Someone who is much better than me at things artistic and tech-savvy is Vancouver’s prOphecy Sun, who can also be found fronting (presumably also Vancouver’s) Tyranahorse and who is described in her bio as an interdisciplinary performance artist. She has made this short album using just her voice and an iPhone to make something different, odd and surprisingly disarming.
For the most part, Bird Curious is a series of short vocal loops based on little thoughts and phrases. Sounds a bit odd when described like that, but I’ve other things knocking about the place where voices are treated as instrumentation (Diagrams, Bon Iver, Tara Busch to name but three), and quite frankly the human voice is a largely underused part of music anyway, and the ultra-DIY nature of such a project is fascinating to a person such as myself who struggled with getting the Card service on my phone to work properly after a week.
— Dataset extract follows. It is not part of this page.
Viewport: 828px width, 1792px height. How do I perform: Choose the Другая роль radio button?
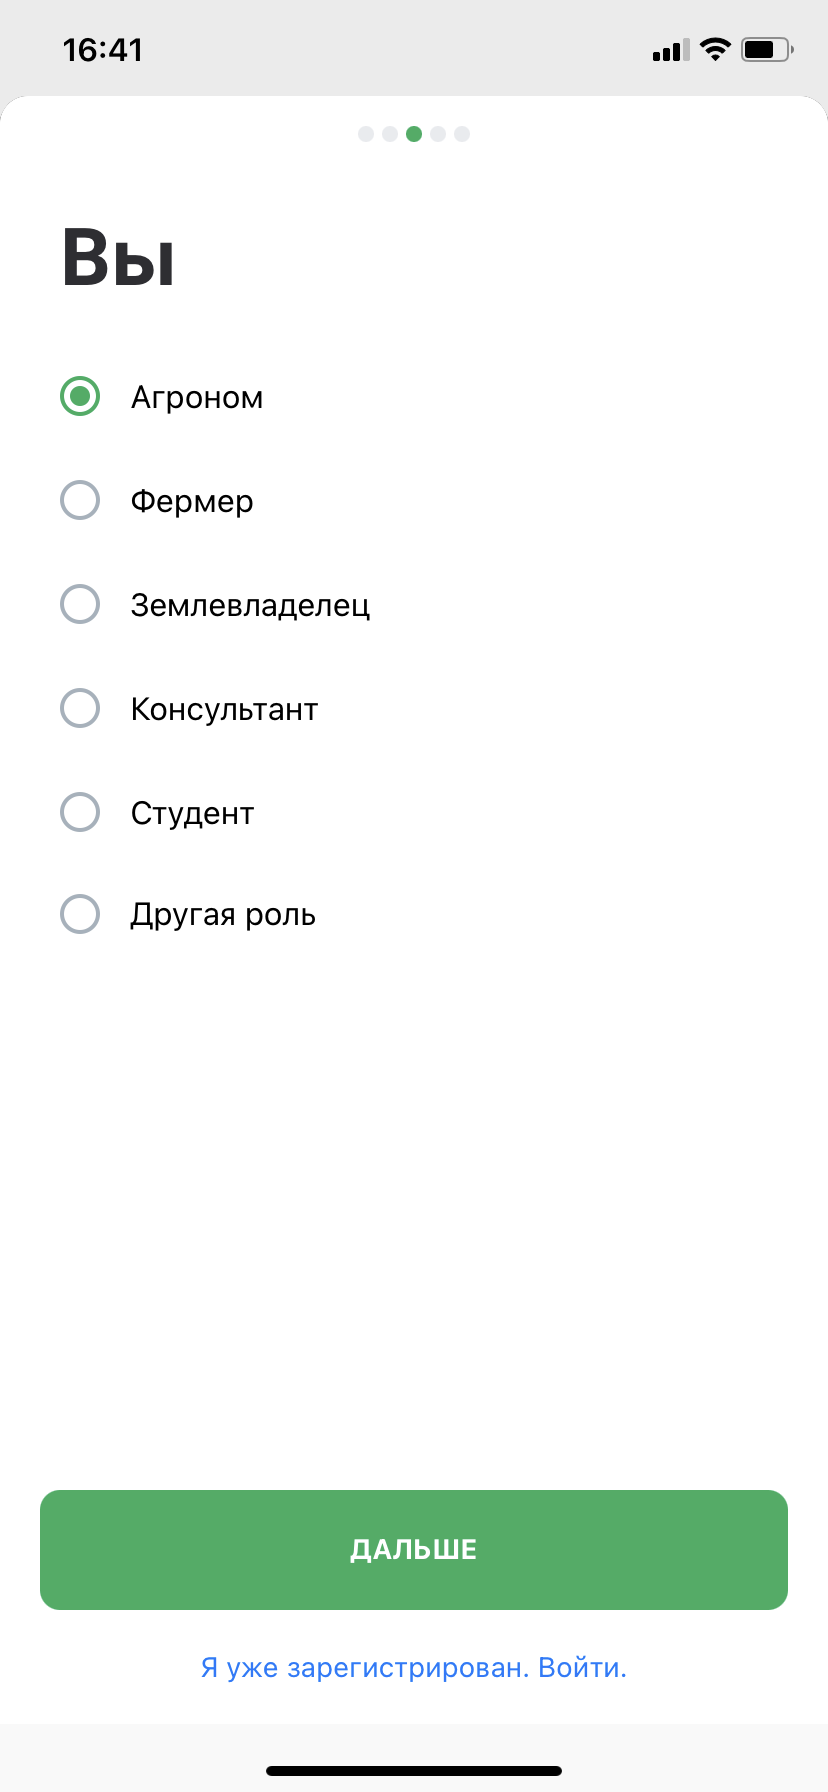[80, 914]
The immediacy of the recording format allows for this album to be conceived, recorded and assembled entirely as it occurs to Ms Sun to do so, making this less a collection of ‘songs’ and more a gathering of short daydreams given an interesting veneer. It helps that her voice has that Dreampop quality to it, allowing each loop and phrase to flow easily and airily by, although it can also have its disquieting moments – No Way for example reminding me of Celtic Frost’s ultra-creepy (and not a bad idea for a ringtone) Danse Macabre, and ending track Night‘s almost-inhuman intonations coming across like Akira Yamaoka’s stranger Silent Hill treatments.
It is an incredibly human experience throughout however, as these experiments do play out as a shared insight to those little thoughts that propel us through the day – literally in the case of First Day Of Spring, which is essentially a trip out on a bicycle for a couple of minutes away from the living room where the rest of it was performed, with the peripheral noises providing a weird focus when put up against the solitude of the rest of Bird Curious.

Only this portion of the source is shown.